Primary Elections will shrink the list of candidates
Voters in Summit County will narrow the political field on Tuesday and choose the candidates for the General Election in November.
Unlike during early voting, voters must cast their ballots at their designated polling location on Primary Election Day. According to Summit County Deputy Clerk Ryan Cowley, polling locations, as well as a sample ballot, can be found online.
"We wanted everything to be in one place so residents can find their voting information as easily as possible," said Cowley. "The most important thing on Tuesday is that people remember their state I.D."
There are 14 polling locations throughout Summit County that will be open from 7 a.m. to 8 p.m. For the Primary Elections, any voter can ask for a Democratic, Independent or Constitutional ballot. Only registered Republicans can choose a Republican ballot.

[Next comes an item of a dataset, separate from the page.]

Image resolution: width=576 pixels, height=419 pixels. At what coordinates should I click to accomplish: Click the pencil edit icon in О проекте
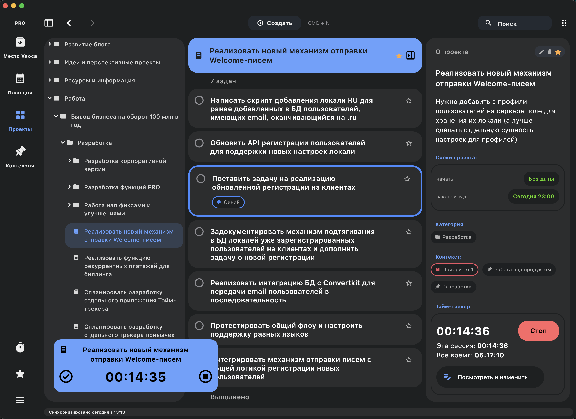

"We have received almost 20 calls this past week from residents who received absentee ballots but want to vote in person," Cowley said. "As long as they bring their absentee ballot to the poll, we can void it and have them vote on the machine."
Cowley said he expects 15 to 20 percent of the 24,819 registered voters in Summit County to vote on Tuesday.
One of the issues voters will decide next week is which candidate from the Democratic and Republican Party will be eliminated from the race for Summit County Council Seat A.
Sean Wharton and Roger Armstrong are both running for the Democratic nomination and say their business backgrounds make them two very different candidates.
According to Armstrong, the challenges facing Summit County call for a particular skill set, which he has based on his experience on various boards, prior legal experience and strong business skills.
"I think the main difference between me and the other candidates is that they have limited service experience and not the same experience dealing with the complex issues that we are going to face like I do," he said.
Wharton said that the knowledge he has gained from living in Summit County for 30 years sets him apart from his opponent.
"I have lived on both the West and East sides of the county and understand the demographics of both areas and what it takes to make it as a small business owner," Wharton said. "I have been a member of the East Side Planning Commission and taken part in the school system in Park City and South Summit."
On the Republican ticket, Max Greenhalgh and Michael Howard are vying for the nomination.
Greenhalgh said residents should vote for him because he understands that residents don’t want growth in the area to compromise "what makes Summit County so special."
"I stand apart in the regard that I understand the General Code and how we can control development smartly," Greenhalgh said. "Through serving on BOSAC (Basin Open Space Advisory Committee) and the Basin Planning Commission, I helped preserve thousand of acres of open space."
Michael Howard did not respond to The Park Record’s request for an interview.
Early voting for the Primary Elections began on Tuesday, June 12. As of Friday morning, 708 residents had voted.